Mathematically, it doesn't get much simpler than this.  You've got a couple XOR operations and some pointer math, but every bit of the output is dependent on every bit of the input.  You throw that into a Feistel network and you have pretty good confusion and diffusion.

Incidentally, in a few years I think processors will probably carry enough memory that you could implement a 4 GB key, treated as a four-dimensional array, in which case Carcharias could be replaced by Megalodon, using this line instead:

output[i] ^= key[i][j][input[j]][subkey[j]];

It's big. It's ugly. It's brutish.


Provided the key is very random and the key transmission secure, I think Carcharias and Megalodon can only be attacked by brute force.  The brute force attack must use a large amount of memory, which might make it harder to farm out to a bunch of processors running in parallel.

If I have time, I'll write an implementation of Carcharias and post it on github.

Note (12/2/2013): This has some potential weaknesses if the key (which is essentially a huge S-box) is too close to a linear function. Also, it's really overkill, and there is no need for something like this in the world :)

Tuesday, September 3, 2013

Theory about pre-human language

I have a theory about the course of the evolution of human language that is too long to put into a blog post.  I have given it its own page, called Pre-Human Language.

Sunday, September 1, 2013

The Ants and the Cricket

I took a shot at translating one of Aesop's fables into the Grande Ronde dialect of Chinuk Wawa, as documented in Henry Zenk's excellent dictionary.  Here it is. (If any Wawa speakers happen to come across this, I am happy to hear feedback and corrections).
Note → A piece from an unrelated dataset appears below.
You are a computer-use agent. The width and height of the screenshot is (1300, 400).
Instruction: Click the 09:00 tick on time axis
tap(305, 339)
The original was "The Ants and the Grasshopper".  I made it "The Ants and the Cricket", since a cricket is called a "useless bird" (kʰəltəs-kələkələ), and the cricket sings, while the grasshopper doesn't.

t’siqʰwaʔ pi kʰəltəs-kələkələ
The ants and the cricket

kʰul-iliʔi ixt san t’siqʰwaʔ ɬas-munk-tlay məkʰmək ikta wam-iliʔi ɬas-munk-iskam.
One day in the winter, the ants were drying food which they had gathered in the summer.
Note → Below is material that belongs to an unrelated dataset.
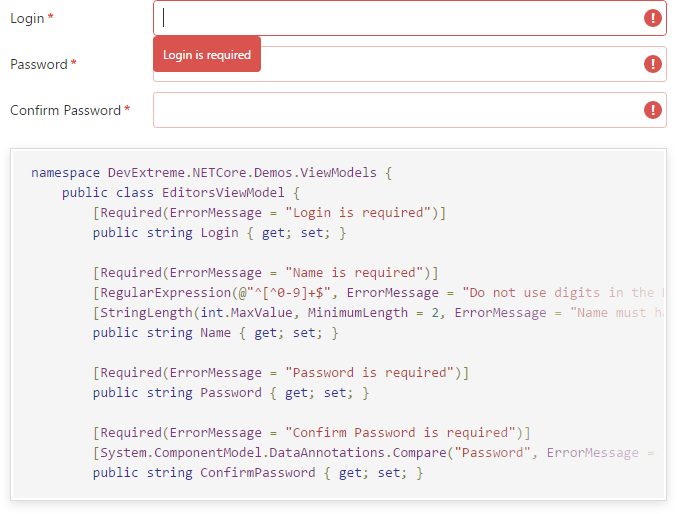Click the red asterisk beside Password
This screenshot has height=514, width=677.
73,64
kʰəltəs-kələkələ ya-chaku miməlust-ulu.
Cricket became extremely hungry.

ya-ɬatwa kʰapa t’siqʰwaʔ ɬas-haws, ya-aləksh məkʰmək.
He went to the ants' house, and he begged for food.

uk t’siqʰwaʔ ɬas-wawa, "pus-ikta wam-iliʔi wik ma-munk-iskam məkʰmək?"
The ants said to him, "Why did you not gather food in the summer?"

kʰəltəs-kələkələ ya-wawa, "wik na-t’uʔan lili pus na-munk-iskam məkʰmək.
The cricket said, "I didn't have time to gather food.

kʰanawi wam-iliʔi na-shati shati."
The whole summer long I sang and sang."

ɬas-munk-hihi-yaka, wawa, "pus kʰanawi wam-iliʔi ma-hihi pi shati, aɬqi kʰanawi kʰul-iliʔi ma-tanis pi ulu."
They laughed at him, and said, "If you laugh and sing all summer, then you dance and hunger all winter."